Thanks for your help.

kmiklas
  • 13,085
  • 22
  • 67
  • 103
  • does this need to be specific for every view? Also do you need to persist this across multiple application runs? – Gabriele Petronella Jul 21 '14 at 14:55
  • Only needed for one view: a detail view of a Master-Detail controller. No, it does not need to persist across multiple application runs. – kmiklas Jul 21 '14 at 14:58

2 Answers2

25

You can define a struct with static field:

struct MyViewState {
    static var initialLoadFlag = false
}

Usage:

// set
MyViewState.initialLoadFlag = true

// get
let state = MyViewState.initialLoadFlag
println("My view state:\(state)")

Remarks: Such hacks as singletons and global vars are usually needed in case of bad design.

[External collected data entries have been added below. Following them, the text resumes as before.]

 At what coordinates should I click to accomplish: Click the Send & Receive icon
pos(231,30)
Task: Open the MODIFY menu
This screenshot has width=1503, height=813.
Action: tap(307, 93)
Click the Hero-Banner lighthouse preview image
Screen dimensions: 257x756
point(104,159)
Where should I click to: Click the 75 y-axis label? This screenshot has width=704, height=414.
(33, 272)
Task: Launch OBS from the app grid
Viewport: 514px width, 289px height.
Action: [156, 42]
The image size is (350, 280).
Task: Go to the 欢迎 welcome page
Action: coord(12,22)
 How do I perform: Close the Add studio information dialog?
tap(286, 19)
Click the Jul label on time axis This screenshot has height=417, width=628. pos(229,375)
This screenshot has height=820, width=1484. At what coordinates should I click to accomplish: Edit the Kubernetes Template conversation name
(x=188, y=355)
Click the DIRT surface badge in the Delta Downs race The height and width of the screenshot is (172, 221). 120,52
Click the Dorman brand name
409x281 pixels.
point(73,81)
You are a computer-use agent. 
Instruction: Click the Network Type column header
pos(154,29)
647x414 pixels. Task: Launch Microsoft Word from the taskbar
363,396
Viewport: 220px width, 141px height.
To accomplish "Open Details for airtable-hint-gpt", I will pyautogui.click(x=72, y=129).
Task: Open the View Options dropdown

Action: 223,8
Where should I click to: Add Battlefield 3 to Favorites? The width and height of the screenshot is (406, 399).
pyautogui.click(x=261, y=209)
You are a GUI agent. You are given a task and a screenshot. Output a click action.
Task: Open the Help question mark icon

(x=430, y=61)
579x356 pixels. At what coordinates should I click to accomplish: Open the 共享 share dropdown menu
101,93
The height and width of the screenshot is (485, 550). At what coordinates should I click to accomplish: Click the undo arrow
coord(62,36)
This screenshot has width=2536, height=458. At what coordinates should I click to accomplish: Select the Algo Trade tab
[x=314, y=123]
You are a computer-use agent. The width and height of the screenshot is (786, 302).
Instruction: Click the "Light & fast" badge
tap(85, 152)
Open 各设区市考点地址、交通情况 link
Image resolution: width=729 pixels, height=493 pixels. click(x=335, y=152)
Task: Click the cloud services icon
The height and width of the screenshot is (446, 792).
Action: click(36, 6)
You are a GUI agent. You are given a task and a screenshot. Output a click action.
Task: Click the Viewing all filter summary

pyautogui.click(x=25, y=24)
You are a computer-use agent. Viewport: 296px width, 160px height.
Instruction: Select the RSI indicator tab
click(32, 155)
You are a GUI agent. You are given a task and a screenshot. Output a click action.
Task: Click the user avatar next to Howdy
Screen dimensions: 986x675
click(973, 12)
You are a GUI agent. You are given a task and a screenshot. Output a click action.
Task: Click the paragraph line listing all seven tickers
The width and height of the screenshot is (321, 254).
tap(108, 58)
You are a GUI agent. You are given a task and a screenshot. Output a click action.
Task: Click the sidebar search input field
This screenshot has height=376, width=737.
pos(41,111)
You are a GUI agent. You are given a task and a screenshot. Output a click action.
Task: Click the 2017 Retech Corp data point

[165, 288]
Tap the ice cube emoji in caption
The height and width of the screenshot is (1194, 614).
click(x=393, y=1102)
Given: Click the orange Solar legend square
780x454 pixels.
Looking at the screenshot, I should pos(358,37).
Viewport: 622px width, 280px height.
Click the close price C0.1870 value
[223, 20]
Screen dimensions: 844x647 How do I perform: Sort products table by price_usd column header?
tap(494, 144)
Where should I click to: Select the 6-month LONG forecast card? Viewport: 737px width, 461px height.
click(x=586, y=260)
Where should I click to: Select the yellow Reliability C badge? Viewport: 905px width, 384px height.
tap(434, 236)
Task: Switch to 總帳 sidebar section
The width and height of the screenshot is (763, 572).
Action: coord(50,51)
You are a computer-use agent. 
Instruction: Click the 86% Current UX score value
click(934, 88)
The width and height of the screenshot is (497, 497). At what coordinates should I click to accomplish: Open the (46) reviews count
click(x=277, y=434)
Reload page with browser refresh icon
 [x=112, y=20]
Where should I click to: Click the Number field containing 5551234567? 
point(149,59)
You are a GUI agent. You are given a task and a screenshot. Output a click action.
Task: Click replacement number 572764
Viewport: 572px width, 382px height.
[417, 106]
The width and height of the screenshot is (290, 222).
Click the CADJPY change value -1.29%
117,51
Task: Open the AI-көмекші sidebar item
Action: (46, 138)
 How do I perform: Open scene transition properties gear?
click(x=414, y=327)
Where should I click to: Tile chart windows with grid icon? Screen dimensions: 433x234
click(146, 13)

Maybe you can store your state in NSUserDefaults? Or store it in some session object that can be injected in any ViewController that needs to be aware about context.

koen
  • 5,383
  • 7
  • 50
  • 89
Keenle
  • 12,010
  • 3
  • 37
  • 46
  • 1
    Where shall we put the struct? I got an error of "Use of unresolved identifier 'MyViewState' " – tong Nov 14 '14 at 16:09
  • @tong in a new .swift file. – Reza_Rg Dec 29 '14 at 12:21
  • 1
    FWIW, using `NSUserDefaults` is tantamount to using singleton (in fact, in many ways, worse). – Rob Jan 10 '15 at 19:42
  • I have a lot of variables that can be user configured, basically skinning, in many VCs. how would atomically update all of them? – μολὼν.λαβέ Dec 23 '15 at 06:59
  • Ok I'm confused. How does a singleton differ from user defaults? And @Rob why are user defaults worse? Isn't that exactly what the user defaults are for? – Jeff Jan 22 '18 at 16:34
  • @Jeff - I'm not advocating singletons over user defaults. They're both inappropriate for state variables. My point is merely that user defaults "are referred to as _defaults_ because they’re commonly used to determine an app’s default state at startup or the way it acts by default." To use it for random state variables is contrary to the intent of this store. One _can_ use it to hold whatever you want, but the question is whether one _should._ But singletons and defaults suffer from similar problems; dependencies obscured and debugging/testing is harder. Dependency injection is more robust. – Rob Jan 22 '18 at 18:08
3

You could store a flag in the master controller and set it to true when you perform the segue to the details controller. E.g.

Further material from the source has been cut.